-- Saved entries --
-------------------------

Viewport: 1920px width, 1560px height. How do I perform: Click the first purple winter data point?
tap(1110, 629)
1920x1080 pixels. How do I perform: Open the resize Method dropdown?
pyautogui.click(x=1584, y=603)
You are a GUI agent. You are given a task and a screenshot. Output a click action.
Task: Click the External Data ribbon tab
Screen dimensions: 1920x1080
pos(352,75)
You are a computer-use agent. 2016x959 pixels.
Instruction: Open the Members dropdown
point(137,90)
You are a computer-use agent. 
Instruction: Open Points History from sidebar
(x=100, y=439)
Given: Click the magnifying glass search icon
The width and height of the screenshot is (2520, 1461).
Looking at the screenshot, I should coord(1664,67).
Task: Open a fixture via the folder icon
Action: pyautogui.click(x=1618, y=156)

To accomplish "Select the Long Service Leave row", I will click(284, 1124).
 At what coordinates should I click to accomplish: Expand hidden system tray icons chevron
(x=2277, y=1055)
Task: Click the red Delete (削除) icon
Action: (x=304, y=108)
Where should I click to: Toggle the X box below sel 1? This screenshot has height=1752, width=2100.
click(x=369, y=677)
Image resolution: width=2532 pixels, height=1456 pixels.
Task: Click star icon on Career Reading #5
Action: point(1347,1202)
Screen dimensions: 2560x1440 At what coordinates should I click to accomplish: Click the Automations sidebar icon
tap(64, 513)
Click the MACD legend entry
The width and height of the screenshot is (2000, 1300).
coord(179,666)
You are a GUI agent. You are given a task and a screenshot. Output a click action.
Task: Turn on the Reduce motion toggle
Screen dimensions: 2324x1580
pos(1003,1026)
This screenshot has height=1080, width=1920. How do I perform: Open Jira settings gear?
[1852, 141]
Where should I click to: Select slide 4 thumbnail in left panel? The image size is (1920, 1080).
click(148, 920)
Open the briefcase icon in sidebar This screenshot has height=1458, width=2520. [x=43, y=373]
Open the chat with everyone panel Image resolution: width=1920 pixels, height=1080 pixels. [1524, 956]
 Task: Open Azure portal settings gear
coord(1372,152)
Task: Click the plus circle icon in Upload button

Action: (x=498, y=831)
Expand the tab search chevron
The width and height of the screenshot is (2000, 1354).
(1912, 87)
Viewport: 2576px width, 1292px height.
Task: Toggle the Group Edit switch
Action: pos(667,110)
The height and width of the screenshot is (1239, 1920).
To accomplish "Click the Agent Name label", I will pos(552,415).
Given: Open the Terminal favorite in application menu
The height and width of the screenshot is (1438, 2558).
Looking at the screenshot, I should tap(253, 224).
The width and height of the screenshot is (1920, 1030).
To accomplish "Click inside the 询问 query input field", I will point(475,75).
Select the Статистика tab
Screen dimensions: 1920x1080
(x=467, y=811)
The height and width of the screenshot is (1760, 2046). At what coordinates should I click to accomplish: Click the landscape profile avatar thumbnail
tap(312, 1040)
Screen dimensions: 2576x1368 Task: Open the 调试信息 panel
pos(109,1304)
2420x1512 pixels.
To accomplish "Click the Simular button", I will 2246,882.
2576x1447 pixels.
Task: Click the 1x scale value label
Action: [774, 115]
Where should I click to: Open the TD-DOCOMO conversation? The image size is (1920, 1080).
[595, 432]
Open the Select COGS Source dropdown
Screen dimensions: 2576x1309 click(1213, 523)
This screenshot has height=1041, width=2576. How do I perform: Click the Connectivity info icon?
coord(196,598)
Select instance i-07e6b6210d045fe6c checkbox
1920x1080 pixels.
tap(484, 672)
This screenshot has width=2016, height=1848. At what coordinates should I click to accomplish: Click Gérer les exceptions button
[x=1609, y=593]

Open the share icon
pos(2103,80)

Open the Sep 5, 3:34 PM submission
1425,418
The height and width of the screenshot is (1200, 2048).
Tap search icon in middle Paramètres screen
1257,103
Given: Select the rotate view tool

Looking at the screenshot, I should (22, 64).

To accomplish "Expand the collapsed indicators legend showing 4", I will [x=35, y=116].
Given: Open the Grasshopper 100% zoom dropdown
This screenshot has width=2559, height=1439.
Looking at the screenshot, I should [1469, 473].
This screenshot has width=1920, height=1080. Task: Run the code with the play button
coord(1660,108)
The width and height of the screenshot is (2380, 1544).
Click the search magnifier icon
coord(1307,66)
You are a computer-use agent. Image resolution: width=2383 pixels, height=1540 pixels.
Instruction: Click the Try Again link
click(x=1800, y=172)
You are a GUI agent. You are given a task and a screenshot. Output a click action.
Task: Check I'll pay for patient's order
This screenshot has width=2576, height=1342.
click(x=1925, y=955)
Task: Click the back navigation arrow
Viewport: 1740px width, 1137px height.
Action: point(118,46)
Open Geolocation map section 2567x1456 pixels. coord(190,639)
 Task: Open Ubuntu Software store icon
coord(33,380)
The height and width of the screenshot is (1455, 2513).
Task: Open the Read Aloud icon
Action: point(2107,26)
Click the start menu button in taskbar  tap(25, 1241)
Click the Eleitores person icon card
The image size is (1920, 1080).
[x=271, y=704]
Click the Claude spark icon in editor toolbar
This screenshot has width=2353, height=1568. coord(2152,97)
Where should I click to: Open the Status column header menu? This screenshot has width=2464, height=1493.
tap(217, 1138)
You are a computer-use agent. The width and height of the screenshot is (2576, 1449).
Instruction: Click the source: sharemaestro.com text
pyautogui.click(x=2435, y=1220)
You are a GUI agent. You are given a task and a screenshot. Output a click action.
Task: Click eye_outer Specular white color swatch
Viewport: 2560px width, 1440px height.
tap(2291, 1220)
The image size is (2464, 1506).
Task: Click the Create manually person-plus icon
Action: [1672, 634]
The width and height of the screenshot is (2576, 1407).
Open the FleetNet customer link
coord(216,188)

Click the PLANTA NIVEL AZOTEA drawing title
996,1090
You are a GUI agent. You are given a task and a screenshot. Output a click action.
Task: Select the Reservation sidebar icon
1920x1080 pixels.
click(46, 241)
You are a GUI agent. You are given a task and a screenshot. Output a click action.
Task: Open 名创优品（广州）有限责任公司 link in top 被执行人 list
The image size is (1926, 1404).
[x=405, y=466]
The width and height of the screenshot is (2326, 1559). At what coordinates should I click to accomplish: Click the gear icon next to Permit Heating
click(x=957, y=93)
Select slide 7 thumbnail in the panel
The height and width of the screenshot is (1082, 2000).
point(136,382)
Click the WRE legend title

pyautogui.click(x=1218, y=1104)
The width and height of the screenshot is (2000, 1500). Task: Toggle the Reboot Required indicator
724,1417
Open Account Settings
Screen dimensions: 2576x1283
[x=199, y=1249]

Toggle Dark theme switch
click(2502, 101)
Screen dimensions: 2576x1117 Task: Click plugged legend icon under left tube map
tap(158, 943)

-------------------------

-- Work instructions --
Go over the entries above and tally the lines holding "computer"; please answer with the number alone.

-- Task output --
4